= Posthumus Zone =

E.S. Posthumus song, theme tune to NFL on CBS

"Posthumus Zone" and "Granicus" are songs composed by the now-disbanded Los Angeles based electronic music group E.S. Posthumus for the TV programs NFL on CBS and The NFL Today on CBS Sports. The songs are played at the start and end of the programs, before and after commercial breaks, and during stoppages on the NFL on CBS play games, and on commercial spots that announce the programming schedule, as a sound trademark—a jingle for viewers to remember. The theme was first used for the NFL on CBS in 2003.

The songs were also used to introduce, conclude, and to segue to commercials on Westwood One's NFL game coverage and halftime programming.
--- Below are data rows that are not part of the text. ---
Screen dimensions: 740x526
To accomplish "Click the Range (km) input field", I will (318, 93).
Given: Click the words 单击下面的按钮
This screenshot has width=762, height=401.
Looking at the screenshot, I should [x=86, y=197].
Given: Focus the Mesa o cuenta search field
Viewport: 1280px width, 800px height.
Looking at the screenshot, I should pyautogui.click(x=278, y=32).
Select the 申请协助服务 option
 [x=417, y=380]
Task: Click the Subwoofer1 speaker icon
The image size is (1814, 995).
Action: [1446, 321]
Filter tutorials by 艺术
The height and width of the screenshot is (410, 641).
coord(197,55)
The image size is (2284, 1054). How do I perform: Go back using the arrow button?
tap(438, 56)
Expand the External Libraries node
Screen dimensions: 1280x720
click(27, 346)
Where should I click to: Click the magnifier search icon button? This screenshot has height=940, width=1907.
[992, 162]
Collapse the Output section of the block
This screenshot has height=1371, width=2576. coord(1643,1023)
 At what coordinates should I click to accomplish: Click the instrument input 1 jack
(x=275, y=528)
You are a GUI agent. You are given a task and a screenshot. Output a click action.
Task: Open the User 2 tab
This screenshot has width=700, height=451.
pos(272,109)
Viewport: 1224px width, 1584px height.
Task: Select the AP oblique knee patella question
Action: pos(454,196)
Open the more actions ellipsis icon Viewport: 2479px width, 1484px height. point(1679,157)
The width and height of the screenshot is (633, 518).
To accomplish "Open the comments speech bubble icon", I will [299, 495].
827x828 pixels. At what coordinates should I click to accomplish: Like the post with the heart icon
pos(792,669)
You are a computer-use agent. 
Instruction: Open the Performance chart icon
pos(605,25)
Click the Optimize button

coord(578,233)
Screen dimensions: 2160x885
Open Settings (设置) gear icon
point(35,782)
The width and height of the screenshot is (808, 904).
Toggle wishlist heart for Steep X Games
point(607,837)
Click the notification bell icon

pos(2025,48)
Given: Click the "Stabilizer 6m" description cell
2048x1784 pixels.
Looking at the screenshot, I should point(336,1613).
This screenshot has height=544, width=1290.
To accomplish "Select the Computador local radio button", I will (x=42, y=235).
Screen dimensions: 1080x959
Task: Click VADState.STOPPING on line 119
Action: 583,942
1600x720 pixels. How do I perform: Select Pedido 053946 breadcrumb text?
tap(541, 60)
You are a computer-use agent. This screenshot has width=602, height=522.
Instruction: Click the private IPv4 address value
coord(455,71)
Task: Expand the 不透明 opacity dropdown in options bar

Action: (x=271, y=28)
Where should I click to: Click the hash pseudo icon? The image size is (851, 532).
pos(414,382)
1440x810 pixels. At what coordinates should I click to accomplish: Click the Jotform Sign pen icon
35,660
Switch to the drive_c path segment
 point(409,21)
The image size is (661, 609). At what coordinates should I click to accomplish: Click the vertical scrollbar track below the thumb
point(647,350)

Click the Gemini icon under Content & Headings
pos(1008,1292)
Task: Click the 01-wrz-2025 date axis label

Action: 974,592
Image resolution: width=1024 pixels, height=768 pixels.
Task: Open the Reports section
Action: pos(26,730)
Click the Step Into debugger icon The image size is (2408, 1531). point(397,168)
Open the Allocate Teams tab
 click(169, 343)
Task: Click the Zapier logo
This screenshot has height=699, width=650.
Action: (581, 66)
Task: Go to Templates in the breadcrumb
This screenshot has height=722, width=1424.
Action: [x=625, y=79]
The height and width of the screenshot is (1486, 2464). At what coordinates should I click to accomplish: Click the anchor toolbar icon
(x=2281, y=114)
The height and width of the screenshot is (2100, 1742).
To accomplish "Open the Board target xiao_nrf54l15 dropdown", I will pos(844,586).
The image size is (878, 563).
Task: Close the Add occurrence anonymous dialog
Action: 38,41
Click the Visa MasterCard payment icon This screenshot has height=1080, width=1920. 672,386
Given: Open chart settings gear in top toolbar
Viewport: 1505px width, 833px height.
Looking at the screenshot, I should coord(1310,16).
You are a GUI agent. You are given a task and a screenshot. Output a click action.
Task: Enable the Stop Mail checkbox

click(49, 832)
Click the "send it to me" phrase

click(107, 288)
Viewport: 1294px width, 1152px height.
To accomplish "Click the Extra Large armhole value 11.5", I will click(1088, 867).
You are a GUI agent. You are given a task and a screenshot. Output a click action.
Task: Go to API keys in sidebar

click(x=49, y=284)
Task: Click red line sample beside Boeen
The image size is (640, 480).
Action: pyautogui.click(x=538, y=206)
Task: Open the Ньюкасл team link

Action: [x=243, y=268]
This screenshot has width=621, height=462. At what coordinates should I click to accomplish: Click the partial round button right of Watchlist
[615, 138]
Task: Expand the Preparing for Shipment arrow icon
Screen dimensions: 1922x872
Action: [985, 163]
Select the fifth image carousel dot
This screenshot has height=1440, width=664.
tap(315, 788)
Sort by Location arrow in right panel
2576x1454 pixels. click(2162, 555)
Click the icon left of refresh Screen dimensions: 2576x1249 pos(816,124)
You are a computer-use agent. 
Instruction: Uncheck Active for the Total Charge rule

It has since been replaced with a new score commissioned by Westwood One since 2013.

"Posthumus Zone", just under a minute long, was released by E.S. Posthumus in January 2008 as a single on the iTunes Store and on Amazon MP3. In 2005, E.S. Posthumus also released the single "Rise to Glory," a remix of "Posthumus Zone" in association with DJ Quik with vocals from Bizarre.

Since 2016, the theme is used on The Price Is Right as the main theme in years CBS has the Super Bowl for the game show's Super Bowl-themed episode. This was used in daytime versions in L and LIII, and primetime versions in LVIII. (CBS had Super Bowl LV, but there was no themed episode because the signature prize, a trip to the game itself, could not be offered that season.)